If the amount of work done by a force depends only on the initial and final positions of the object which has been moved, then such a force is called ______________.

(a)

gravitation

(b)

conservative

(c)

Retarding

(d)

Non conservative

A uniform force of (2\(\hat { i }\)+\(\hat { j }\)) N acts on a particle of mass 1 kg. The particle displaces from position (3\(\hat { j }\)+\(\hat { k }\)) m to (5\(\hat { i }\)+3\(\hat { j }\)) m. The work done by the force on the particle is

(a)

9 J

(b)

6 J

(c)

10 J

(d)

12 J

A body of mass 4 m is lying in xy-plane at rest. It suddenly explodes into three pieces. Two pieces each of mass m move perpendicular to each other with equal speed v. The total kinetic energy generated due to explosion is

(a)

mv²

(b)

\(\frac{3}{2}\)mv²

(c)

2mv²

(d)

4mv²

The potential energy of a system increases, if work is done

(a)

by the system against a conservative force

(b)

by the system against a non-conservative force

(c)

upon the system by a conservative force

(d)

upon the system by a non- conservative force

The work done by the conservative force for a closed path is

(a)

always negative

(b)

zero

(c)

always positive

(d)

not defined

If the linear momentum of the object is increased by 0.1% then the kinetic energy is Increased by

(a)

0.1 %

(b)

0.2 %

(c)

0.4 %

(d)

0.01 %

If the potential energy of the particle is \(\alpha -\frac { \beta }{ 2 } { x }^{ 2 }\), then force experienced by the particle is

(a)

F = \(\frac { \beta }{ 2 } { x }^{ 2 }\)

(b)

F = βx

(c)

F = -βx

(d)

F = -\(\frac { \beta }{ 2 } { x }^{ 2 }\)

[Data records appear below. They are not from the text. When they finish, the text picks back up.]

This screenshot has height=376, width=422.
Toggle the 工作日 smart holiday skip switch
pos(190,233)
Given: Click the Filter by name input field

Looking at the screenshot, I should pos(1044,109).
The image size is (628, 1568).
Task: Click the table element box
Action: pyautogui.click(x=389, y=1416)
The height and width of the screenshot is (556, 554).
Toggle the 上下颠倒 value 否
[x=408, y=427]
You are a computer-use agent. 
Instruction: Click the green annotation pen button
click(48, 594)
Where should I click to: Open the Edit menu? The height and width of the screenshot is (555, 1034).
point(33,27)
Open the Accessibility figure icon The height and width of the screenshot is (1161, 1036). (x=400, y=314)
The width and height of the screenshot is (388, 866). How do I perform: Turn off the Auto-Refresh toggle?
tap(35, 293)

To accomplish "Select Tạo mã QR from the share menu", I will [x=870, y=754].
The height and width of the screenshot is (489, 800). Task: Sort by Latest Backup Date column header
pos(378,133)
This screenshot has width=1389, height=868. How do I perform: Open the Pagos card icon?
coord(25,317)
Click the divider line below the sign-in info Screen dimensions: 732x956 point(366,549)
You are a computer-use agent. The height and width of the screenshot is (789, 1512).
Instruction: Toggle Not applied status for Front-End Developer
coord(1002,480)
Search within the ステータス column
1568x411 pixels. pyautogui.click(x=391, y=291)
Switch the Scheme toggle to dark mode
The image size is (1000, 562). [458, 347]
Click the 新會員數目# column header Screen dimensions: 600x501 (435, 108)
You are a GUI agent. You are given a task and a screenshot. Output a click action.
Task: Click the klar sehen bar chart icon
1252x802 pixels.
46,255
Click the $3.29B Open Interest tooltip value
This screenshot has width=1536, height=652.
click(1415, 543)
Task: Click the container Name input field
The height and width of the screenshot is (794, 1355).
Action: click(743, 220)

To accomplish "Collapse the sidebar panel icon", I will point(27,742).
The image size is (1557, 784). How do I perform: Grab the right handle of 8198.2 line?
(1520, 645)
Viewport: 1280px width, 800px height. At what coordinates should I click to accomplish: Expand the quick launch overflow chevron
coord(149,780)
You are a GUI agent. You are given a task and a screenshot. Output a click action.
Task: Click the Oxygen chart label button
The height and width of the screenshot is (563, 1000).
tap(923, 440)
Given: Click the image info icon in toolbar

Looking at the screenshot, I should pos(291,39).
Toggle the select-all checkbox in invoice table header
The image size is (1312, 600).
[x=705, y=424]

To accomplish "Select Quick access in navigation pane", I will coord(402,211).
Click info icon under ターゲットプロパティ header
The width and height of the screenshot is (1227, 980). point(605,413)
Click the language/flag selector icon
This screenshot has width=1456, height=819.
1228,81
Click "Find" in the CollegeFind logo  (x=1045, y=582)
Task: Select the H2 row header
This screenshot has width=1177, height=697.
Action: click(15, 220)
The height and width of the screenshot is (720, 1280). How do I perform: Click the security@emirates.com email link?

Two equal masses m₁ and m₂ are moving along the same straight line with velocities 5ms^-1 and -9 ms^-1 respectively. If the collision is elastic, then calculate the velocities after the collision of m₁ and m₂ respectively

(a)

-4 ms^-1 and 10 ms^-1

(b)

10 ms^-1 and 0 ms^-1

(c)

-9 ms^-1 and 5 ms^-1

(d)

5 ms^-1 and 1 ms^-1

A particle is placed at the origin and a force F = kx is acting on it (where k is a positive constant). If U (0) = 0, the graph of U(x) versus x will be (where U, is the potential , energy function)

(a)

(b)

(c)

(d)

A spring of force constant k is cut into two pieces such that one piece is double the length of the other. Then, the long piece will have a force constant of

(a)

\(\frac{2}{3}\)k

(b)

\(\frac{3}{2}\)k

(c)

3k

(d)

6k

An engine pumps water continuously through a hose. Water leaves the hose with a velocity v and m is the mass per unit length of the water of the jet. What is the rate at which kinetic energy is imparted to water?

(a)

\({{1}\over{2}}{m}{v}^{2}\)

(b)

mv³

(c)

\({{1}\over{2}}{m}{v}^{3}\)

(d)

\({{1}\over{2}}{m}{v}^{2}\)

The center of mass of a system of particles does not depend upon,

(a)

position of particles

(b)

relative distance between particles

(c)

masses of particles

(d)

force acting on particle

A rope is wound around a hollow cylinder of mass 3 kg and radius 40 cm. What is the angular acceleration of the cylinder if the rope is pulled with a force 30 N?

(a)

0.25 rad s^-2

(b)

25 rad s^-2

(c)

5 ms^-2 

(d)

25 ms^-2

A closed cylindrical container is partially filled with water. As the container rotates in a horizontal plane about a perpendicular bisector, its moment of inertia

(a)

increases

(b)

decreases

(c)

remains constant

(d)

depends on direction of rotation

A rigid body rotates with an angular momentum L. If its kinetic energy is halved, the angular momentum becomes,

(a)

L

(b)

L/2

(c)

2L

(d)

L/\(\sqrt{2}\)

A particle undergoes uniform circular motion. The angular momentum of the particle remain conserved about,

(a)

the center point of the circle

(b)

the point on the circumference of the circle

(c)

any point inside the circle

(d)

any point outside the circle

A disc of the moment of inertia I_a is rotating in a horizontal plane about its symmetry axis with a constant angular speed \(\omega\). Another disc initially at rest of moment of inertia I_b is dropped coaxially on to the rotating disc. Then, both the discs rotate with the same constant angular speed. The loss of kinetic energy due to friction in this process is,

(a)

\(\frac { 1 }{ 2 } \frac { { I }_{ b }^{ 2 } }{ 2({ I }_{ a }+{ I }_{ b }) } { \omega }^{ 2 }\)

(b)

\(\frac { { I }_{ b }^{ 2 } }{ ({ I }_{ a }+{ I }_{ b }) } { \omega }^{ 2 }\)

(c)

\(\frac { { ({ I }_{ b }-{ I }_{ a }) }^{ 2 } }{ ({ I }_{ a }+{ I }_{ b }) } { \omega }^{ 2 }\)

(d)

\(\frac { 1 }{ 2 } \frac { { { I }_{ b }{ I }_{ b } } }{ ({ I }_{ a }+{ I }_{ b }) } { \omega }^{ 2 }\)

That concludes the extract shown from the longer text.